The US Dollar Index (DXY) rose for a second day and traded near 98.40 in European hours on Wednesday. On the daily chart, it is testing the top of a descending channel near 98.50.
The index is above the nine-period Exponential Moving Average (EMA) but below the 50-period EMA. This setup points to a range-bound move within a wider consolidation.
Technical Momentum And Range
The 14-day Relative Strength Index is near 48.9, just under 50. This suggests weak momentum and limited direction while price trades between the two EMAs.
Resistance is seen near 98.50 at the channel top, then 98.60 at the 50-day EMA. A break above the channel could bring a move towards 100.64, a near 12-month high set on March 31.
Support is at 98.26 at the nine-day EMA, then 97.35, a 12-week low from February 23. Further downside levels include 96.49, a three-month low, then about 96.40 at the channel base.

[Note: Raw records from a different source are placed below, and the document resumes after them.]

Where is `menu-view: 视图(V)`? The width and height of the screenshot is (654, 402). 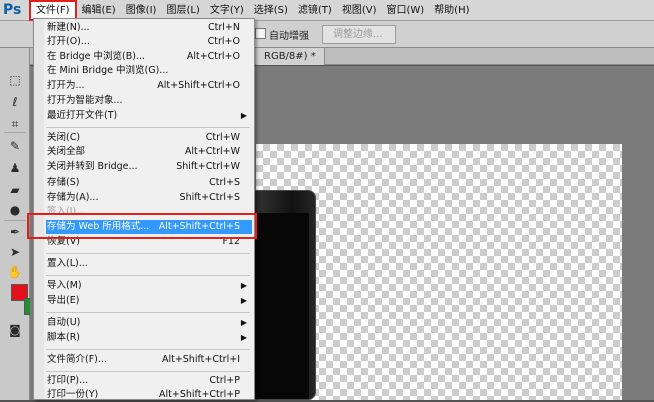 menu-view: 视图(V) is located at coordinates (360, 10).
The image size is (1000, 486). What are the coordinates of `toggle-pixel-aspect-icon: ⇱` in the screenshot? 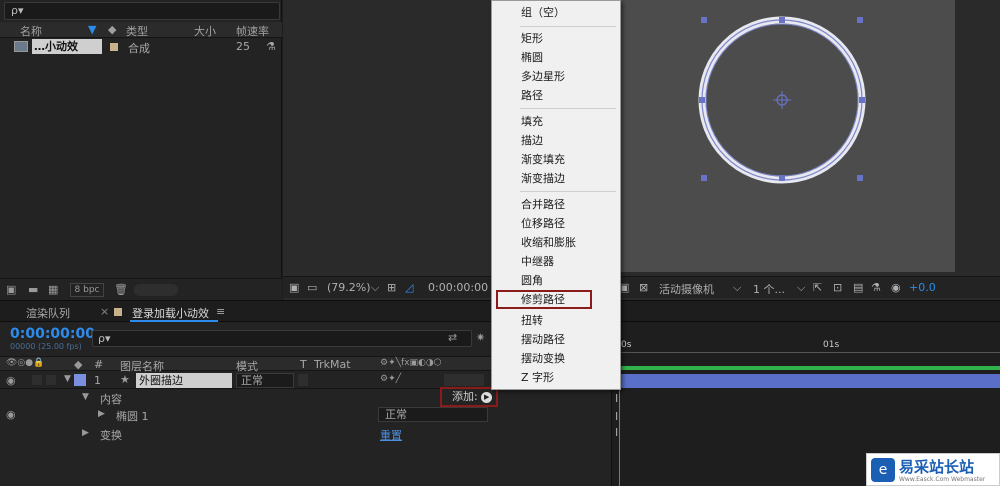 It's located at (818, 288).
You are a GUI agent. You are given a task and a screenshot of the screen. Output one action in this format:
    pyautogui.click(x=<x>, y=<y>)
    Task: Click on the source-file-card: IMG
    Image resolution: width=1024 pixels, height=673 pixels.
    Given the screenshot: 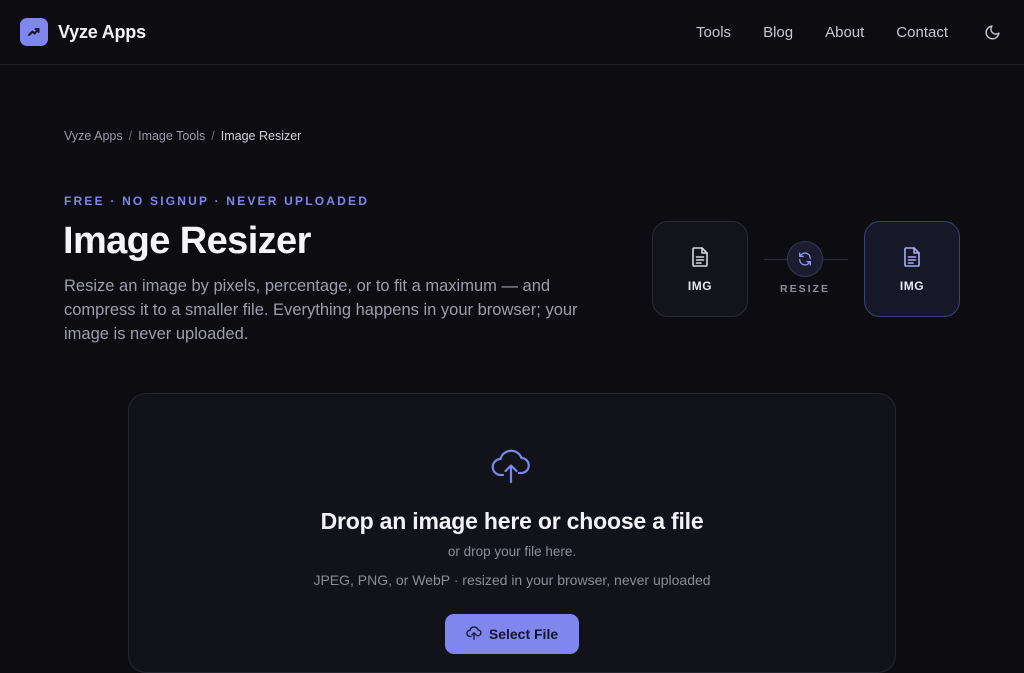 What is the action you would take?
    pyautogui.click(x=700, y=269)
    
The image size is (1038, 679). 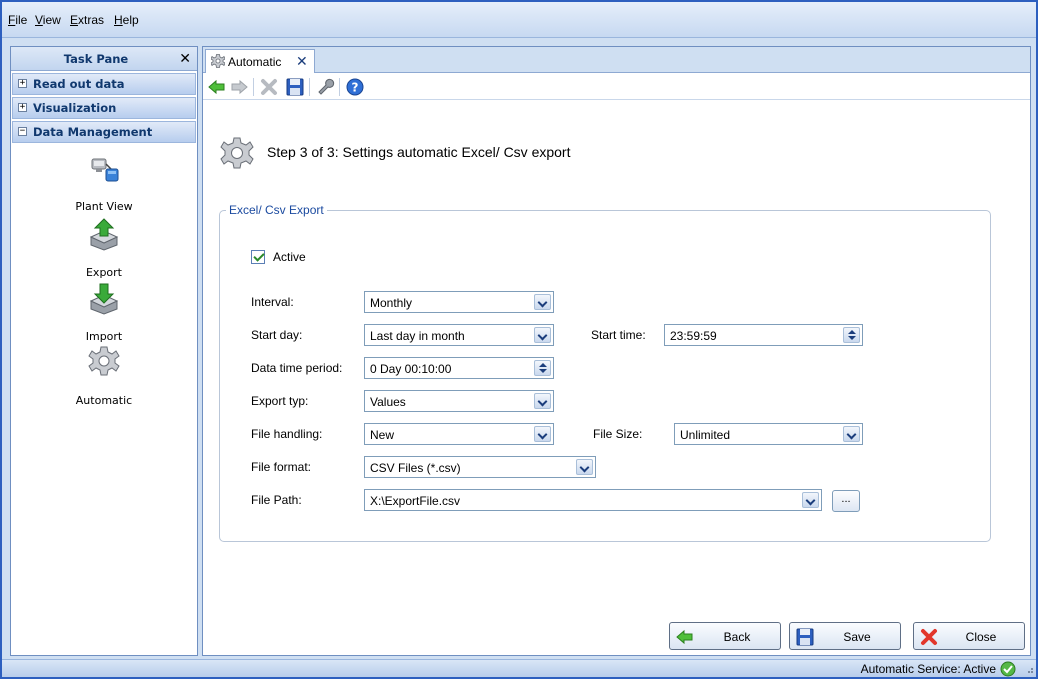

If the index drops below the channel, the next level is 95.56. This was the lowest since February 2022, reached on January 27.
Looking Back From 2025
From the perspective of 2025, we saw the US Dollar Index in a tight spot, trading around 98.40 and pressing against key technical resistance. The market momentum was flat, with the RSI indicator sitting near 50, showing a real lack of conviction from traders at the time. This period of indecision meant traders were waiting for a clear signal before making any significant moves.
The index was effectively caught between its short-term and medium-term moving averages, suggesting a breakout was imminent. The critical test was whether it could break above the 98.50-98.60 resistance zone, a move that historically opened the door to much higher prices. That breakout eventually occurred as inflation data in the latter half of 2025 remained stubbornly high, forcing the Federal Reserve to maintain its hawkish stance longer than markets anticipated.
Fast forward to today, May 13, 2026, the situation is vastly different, with the DXY now trading firmly at 104.75. This strength is supported by recent economic data showing the US economy remains resilient. The latest jobs report for April showed a robust addition of 215,000 jobs, while core inflation is holding at 3.1%, proving stickier than the Fed’s target.
This persistent, albeit lower, inflation has kept the Federal Reserve from signaling any rate cuts, a sharp contrast to other central banks. Just last week, the European Central Bank hinted strongly at a rate cut in June, widening the policy divergence between the US and Europe. This divergence is the primary driver of the dollar’s current strength.
For derivative traders, this environment suggests that bullish dollar strategies remain favorable. Buying call options on the UUP (the Dollar Index ETF) with a strike price around $30, expiring in three months, offers a way to profit from continued dollar strength. This strategy limits downside risk while providing exposure to potential moves toward the 106.00 level last seen in late 2025.
Alternatively, selling out-of-the-money put spreads on the Dollar Index provides a high-probability way to generate income. A trader might sell a 103 put and buy a 102 put, collecting a premium with the expectation that the DXY will remain above 103 in the coming weeks. The primary risk to these trades would be an unexpected downturn in US economic data that forces the Fed to suddenly adopt a more dovish tone.